Daniel Pilch
Daniel Pilch

Reputation: 2257

Uniquifying a list of lists in python

Up until now I have been using this code to uniquify (remove duplicates) from list in python:

my_list = list(set(my_list))

I now have a list of lists, I want to be able to remove duplicates from within the list of lists.
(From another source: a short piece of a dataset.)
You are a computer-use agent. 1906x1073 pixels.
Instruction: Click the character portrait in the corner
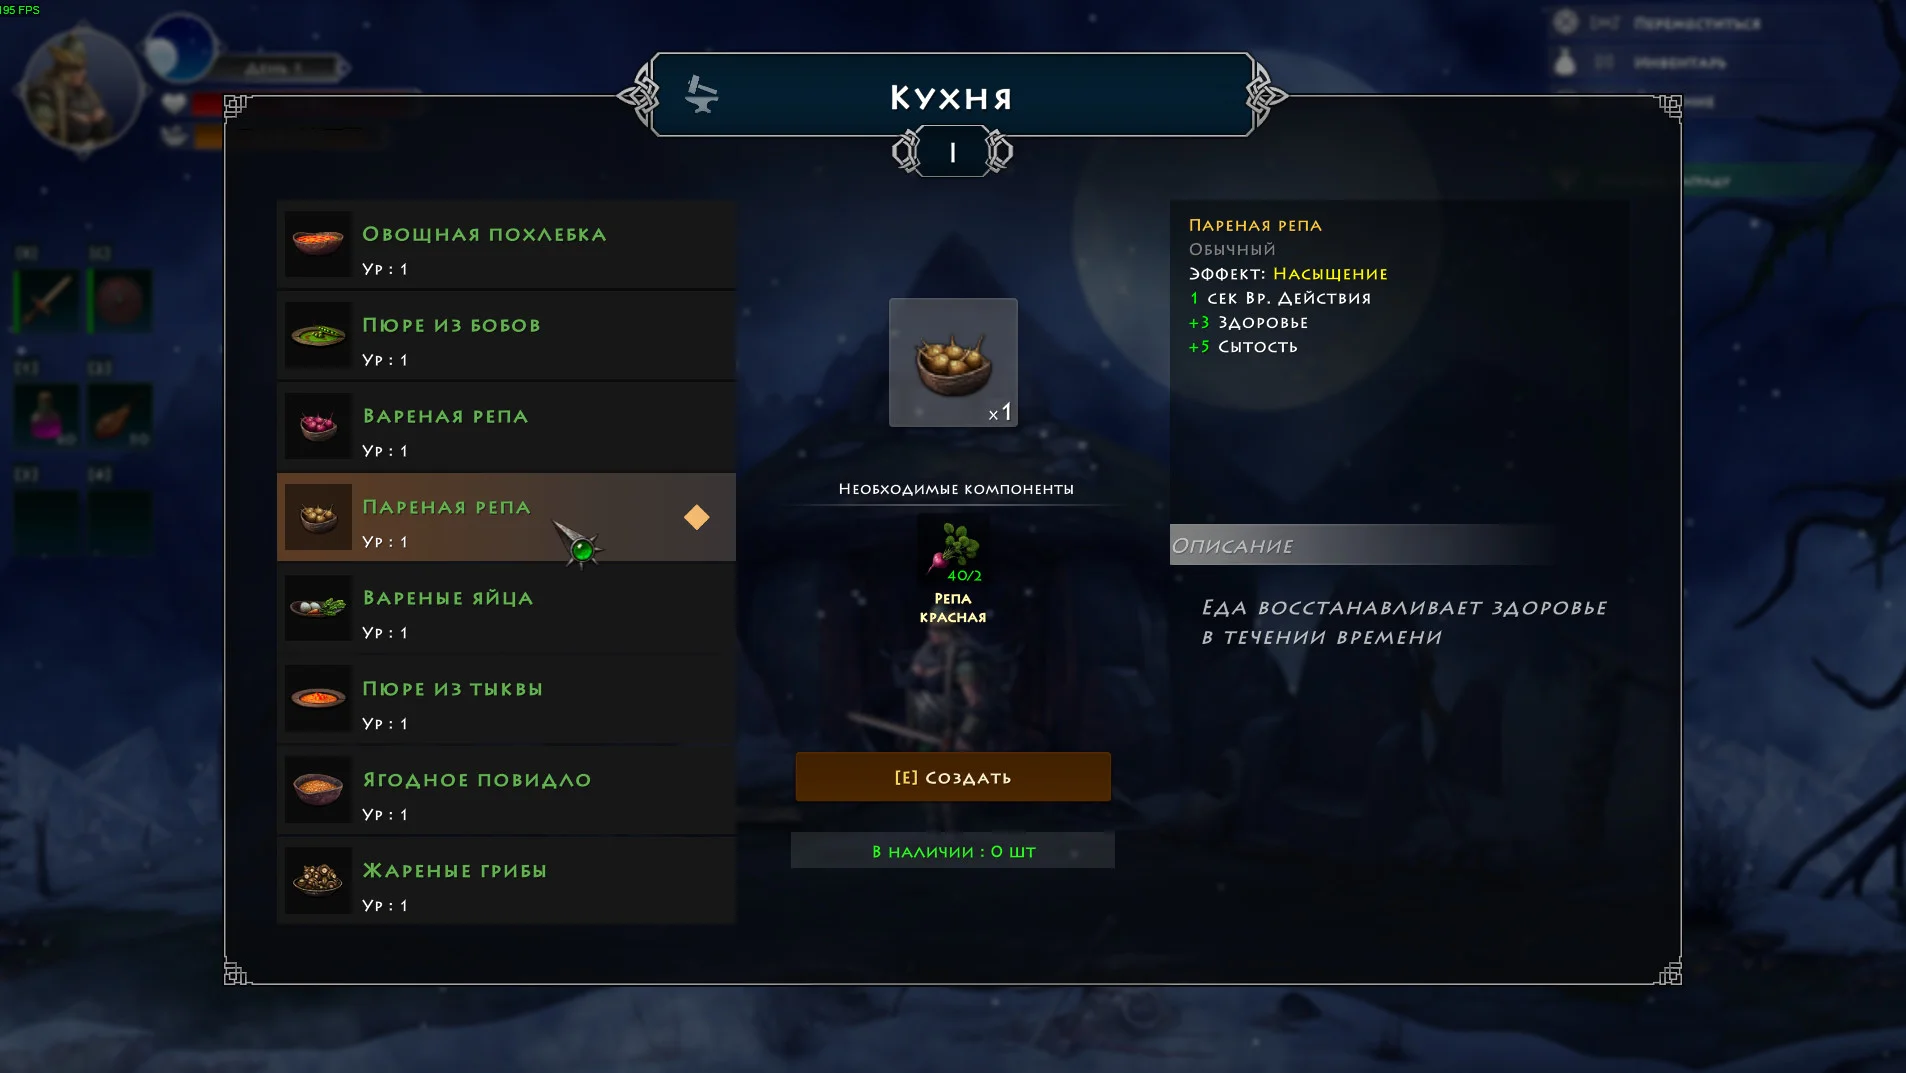pos(82,88)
For example:

(['possible-duplicate', 'random-data'], ['possible-duplicate', 'random-data'], ['possible-duplicate', 'random-data'])

I want to remove the whole sublist if possible-duplicate is a duplicate.

Can this be done?

Thanks

Upvotes: 1

Views: 159

Answers (2)

tobias_k
tobias_k

Reputation: 82949

Make a dictionary from your data:

data = (['possible-duplicate', '12345'], 
        ['not-a-duplicate', '54321'],
        ['possible-duplicate', '51423'])
data_unique = dict(data)

Result is {'not-a-duplicate': '54321', 'possible-duplicate': '51423'}, or if you prefer a list of tuples, use date_unique.items(), which gives you [('not-a-duplicate', '54321'), ('possible-duplicate', '51423')].
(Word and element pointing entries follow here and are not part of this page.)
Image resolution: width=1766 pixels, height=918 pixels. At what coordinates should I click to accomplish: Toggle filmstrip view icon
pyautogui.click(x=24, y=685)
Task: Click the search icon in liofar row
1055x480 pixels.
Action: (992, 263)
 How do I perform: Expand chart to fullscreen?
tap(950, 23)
Or for the more general case, where the sublists have more than two elements, you can use this

data_unique = dict((d[0], d) for d in data)

and then use data_unique.values() to reclaim the "uniquified" list.

Upvotes: 2

roippi
roippi

Reputation: 25974

seen = set()

[sublist for sublist in my_list if sublist[0] not in seen and not seen.add(sublist[0])]

This happens to preserve order as well, which list(set(...)) does not.